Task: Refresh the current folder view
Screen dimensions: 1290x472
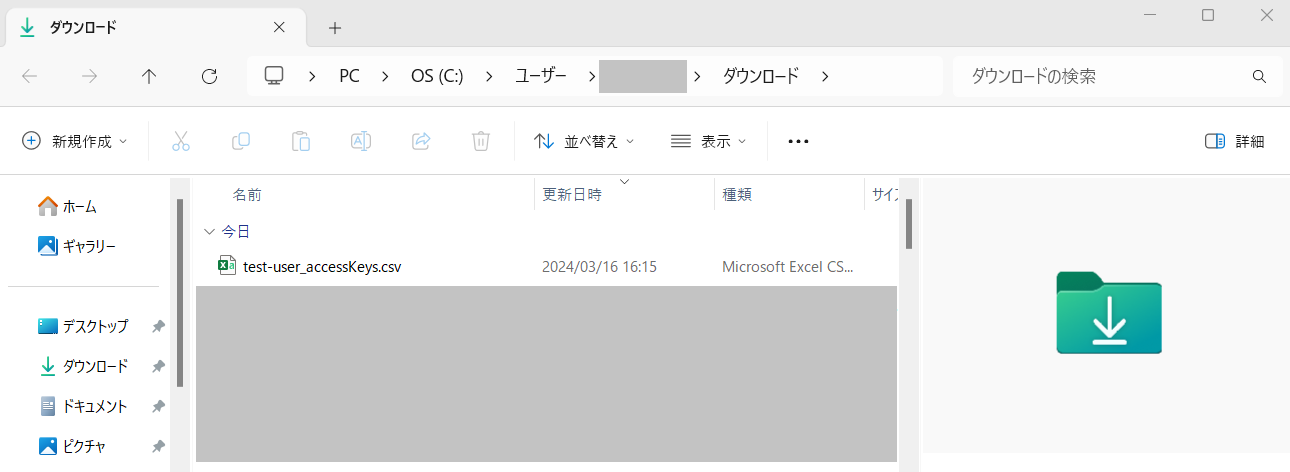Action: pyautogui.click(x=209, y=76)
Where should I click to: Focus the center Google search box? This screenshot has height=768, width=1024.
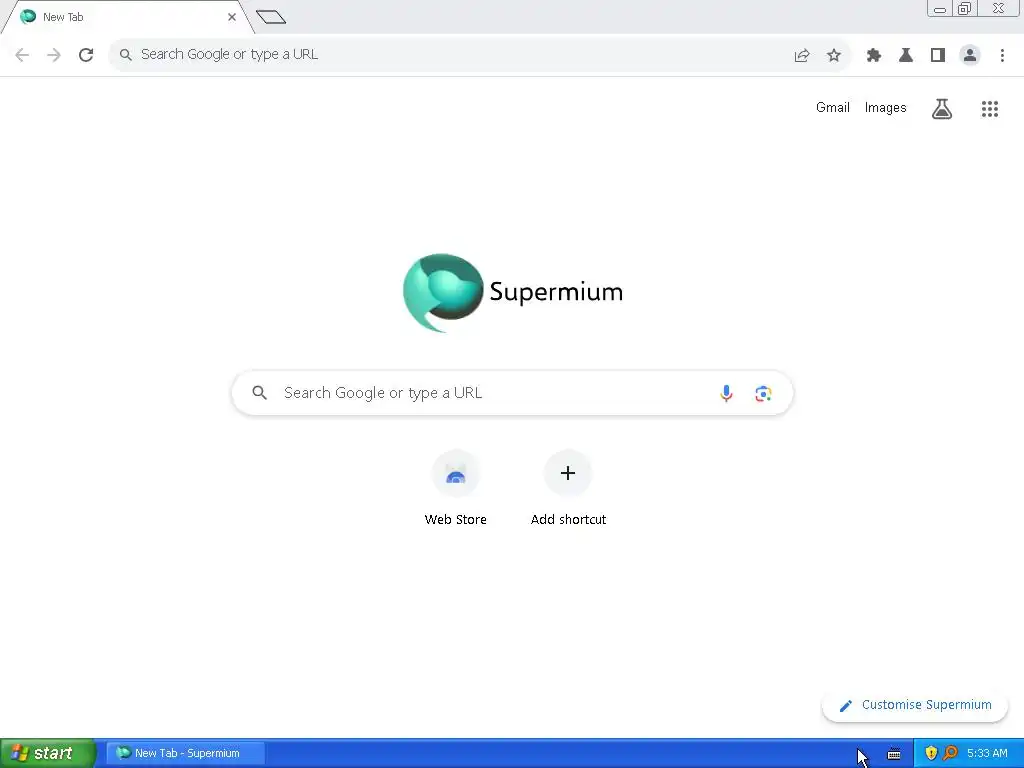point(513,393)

**What is needed:** Put these records into a two-column CSV with the headers instruction and response, one row per record. Put each record's request text under instruction and its answer under response, each as a single quoted field with line breaks replaced by spaces, and leave out the pictures.

**Reply to the exercise:**
instruction,response
"Task: Refresh the current folder view Screen dimensions: 1290x472","Action: pyautogui.click(x=209, y=76)"
"Where should I click to: Focus the center Google search box? This screenshot has height=768, width=1024.","point(513,393)"